巨大な深紅の骨組みで紫色の皮膜をしたコウモリの羽を背に、尾骨からは先端が深紅の矢尻のようになっている長い紫色の尻尾が生えていて、深紅の角膜に紫色の結膜をした双眸を持つ悪魔──魔人、レオノール・クインが立ちはだかっていた。
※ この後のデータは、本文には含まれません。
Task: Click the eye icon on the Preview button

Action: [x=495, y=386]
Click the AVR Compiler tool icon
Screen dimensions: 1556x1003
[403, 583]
更には、両手のうち右が炎、左は氷をまとい、両足の方は右が風を、左が闇をまとっていた。
口には鋭い犬歯。
無論、お約束。
爪だって鋭く尖って伸びている。
「彼女はね、命の危機に瀕すると、魔人に変化しちゃうんだ。宜しくお相手頼むよ」
フェリオは満面の笑顔を浮かべながら、ホワイトフェイスへヒラヒラと手を振って見せた。
「これがこの女の、崇高なる魔族の正体……!!」
ホワイトフェイスは、愕然とする。
とても話し合いすら通用しない、精神下にある。
その通り。
レオノールが魔人化すると、ベルセルク化してしまうのだ。
「フ、フン。しかしあたしはこの鋼の体毛に守られて──」
──ヒャン──!!
「!?」
ホワイトフェイスの視界に、己の体毛が舞うのが見える。
レオノールが爪を振り下ろし、一部の体毛を削ぎ取ったのだ。
「な……っ、何だと……!? このあたしの鋼の体毛を、まるで羊毛のように削いだだと……!?」
「まぁ、そういうわけだから、死ぬ気で挑む事をオススメするぜ。って、それでレオノールさんが負けたら困るから、やっぱそこそこで」
ガルシアも、まるで観客のように、石張りされた床に胡坐を掻いて、見物に回っていた。
「随分な余裕だな。このあたしの本気を前にしたら、後悔するわよ」
ホワイトフェイスがガルシアへと、売り文句に買い文句をしている時だった。
鋭い激痛が脳天に走り、思わずホワイトフェイスは悲鳴を上げた。
「ゲィンッ!!」
振り返ると、そこにはホワイトフェイスの尻尾を一本噛みちぎり、口に咥えてた状態で呻っている、レオノールの姿があった。
「なっ、何ですって……!?」
「余所見している場合じゃないってさ!」
そう言ってフェリオは、ホワイトフェイスを煽るのだった。